PILLADO

«… «¿Por qué no?», me dije…»

por Teodoro Ndomo, ante la solicitud Instagrámica (se escribirá así) de Bóreas Sanfiel

Hacia derecha. Hacia izquierda. Boca arriba. Boca abajo…

Tocaba insomnio.

Maldito trabajo.

Siempre me he planteado por qué no dejar de trabajar y vivir de lo que me gusta. Lo que se me da bien.

Seguro que mañana estará resuelto. Son esos minúsculos dramas que se escapan de las manos. Descontrolados. Que desbordan y generan un cansancio vital inaudito.

«Mejor mirar desde arriba» me decía un profesor de Historia Moderna, de cuando deambulaba por la Universidad.

Así que me levanté. El reloj del móvil ya estaba aburrido de mí, al tiempo que alimentó mi desorden mental. Me llevé la pantalla vertical a la cocina y preparé café. A sólo hora y media de despertarme y encima el gusano intestinal también quería participar en la vigilia.

Un par de galletas y mientras a mirar la pantalla.

Y recordé de nuevo la Universidad. Esa época en la que los exámenes me cosían y me cocían. Esa fue mi experiencia en el Campus. Llegué para aprender y terminé para soltar lastre. Recurrentes sueños con exámenes fallidos o a los que no llegaba como el puto conejo de Alicia.

Mi forma de espantar esos fantasmas era buscar el cansancio. Sabía de gente que salía a correr o a caminar. Otros se despertaban, desayunaban, volvían a intentar coger el sueño y vuelta a empezar. Yo tenía otra técnica. Pensaba en situaciones con el profesorado de turno. Con el alumnado de turno.

Y comenzaba el calor. La palpitación rítmica me ayudaba. Cuando compartía piso, incluso había depurado cómo llegar a correrme sin hacer ruido. Implicaba tardar, pero a fin de cuentas, tiempo me sobraba.

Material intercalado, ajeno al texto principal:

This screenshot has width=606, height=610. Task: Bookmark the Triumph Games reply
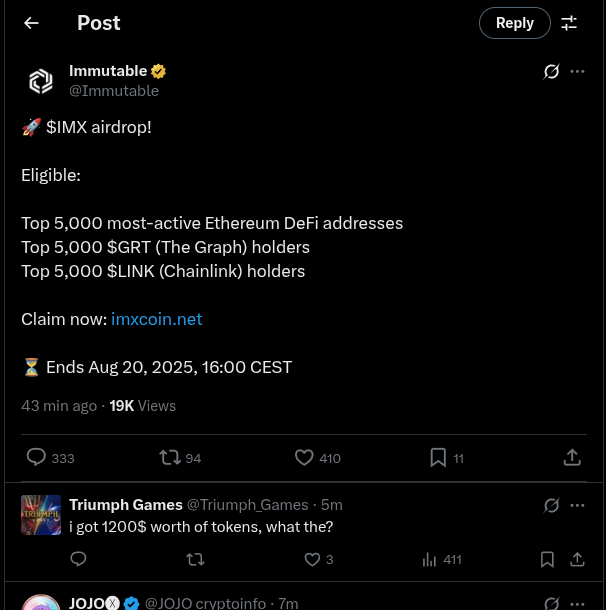pos(547,559)
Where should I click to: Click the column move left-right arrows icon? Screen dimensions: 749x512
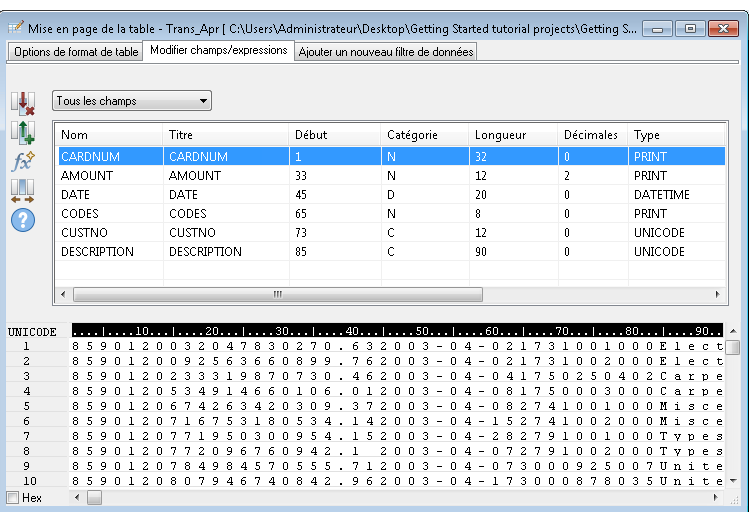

En la cocina con el café en una mano y en otra el móvil, me apareció el banner del tipo «Situaciones inesperadas con gente inesperada», «Busca pareja en tu barrio»…. Me molestaba el tema de estar permanentemente localizado por el terminal. Las aplicaciones que debía tener por trabajo, me obligaban a ello. Pero también me hizo soñar despierto. «¿Por qué no?», me dije.

Y quise cansarme como antaño.

Abrí el confesionario de mi querida Erika y el ardor de mis neuronas hicieron el resto. Cuando quise darme cuenta, la mano pasó del café al pan. De nuevo las pulsaciones. Reviví la Universidad. Cerré los ojos y latía en mi mente la bacanal en la que se convertían las clases. Preciosos y firmes culos. Cántaros de miel perfumados y modelados con manos tersas y tensas en ansiedad.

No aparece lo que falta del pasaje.